**ENTRIES SUPPLIED**:

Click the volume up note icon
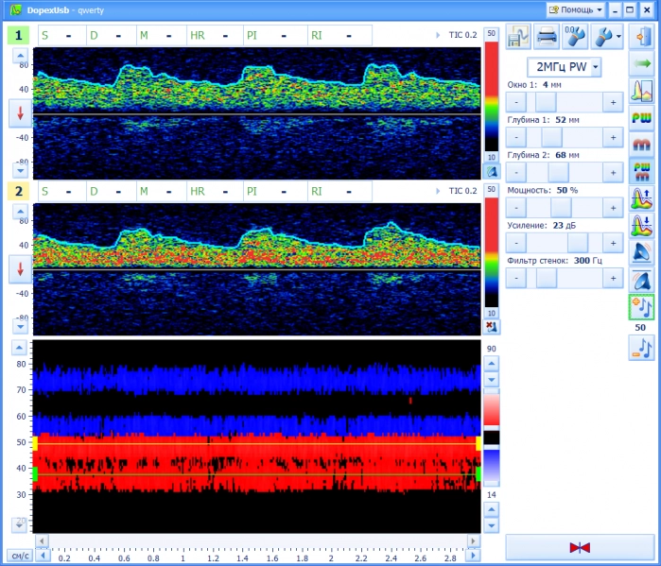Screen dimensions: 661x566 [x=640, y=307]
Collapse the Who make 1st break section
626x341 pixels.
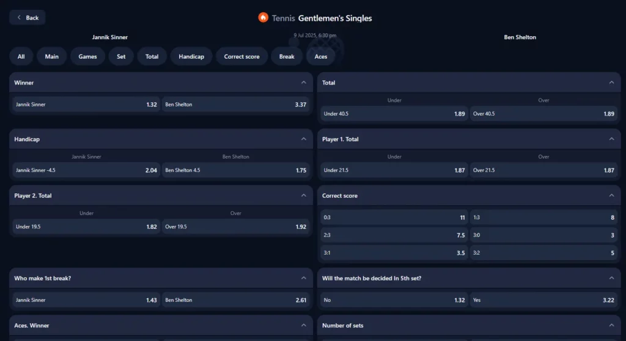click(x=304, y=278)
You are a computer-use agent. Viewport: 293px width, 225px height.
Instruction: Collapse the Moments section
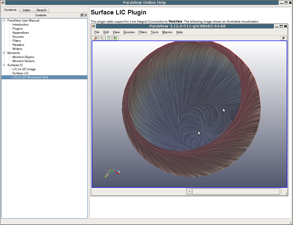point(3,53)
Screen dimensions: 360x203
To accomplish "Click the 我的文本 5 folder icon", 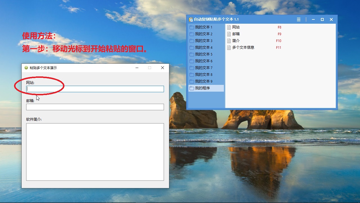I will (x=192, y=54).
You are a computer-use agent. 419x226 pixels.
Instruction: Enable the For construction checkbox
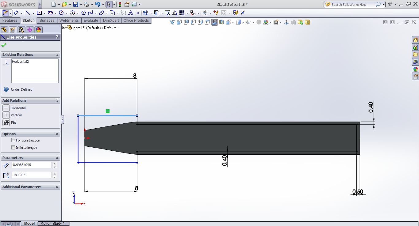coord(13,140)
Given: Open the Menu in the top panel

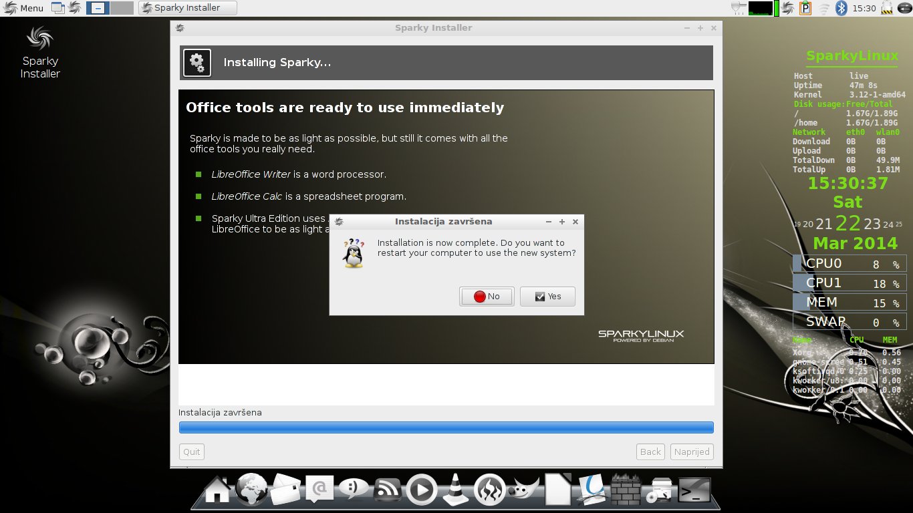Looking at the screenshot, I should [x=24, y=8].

**YOUR ASSIGNMENT**:
Word for word, restate the lines from the one containing "Instruction: Enable the" through the end of the entries. Do not include pictures.

**RESULT FOR THIS EXERCISE**:
Instruction: Enable the For construction checkbox
coord(13,140)
Given: Open the Menu in the top panel

Looking at the screenshot, I should [x=24, y=8].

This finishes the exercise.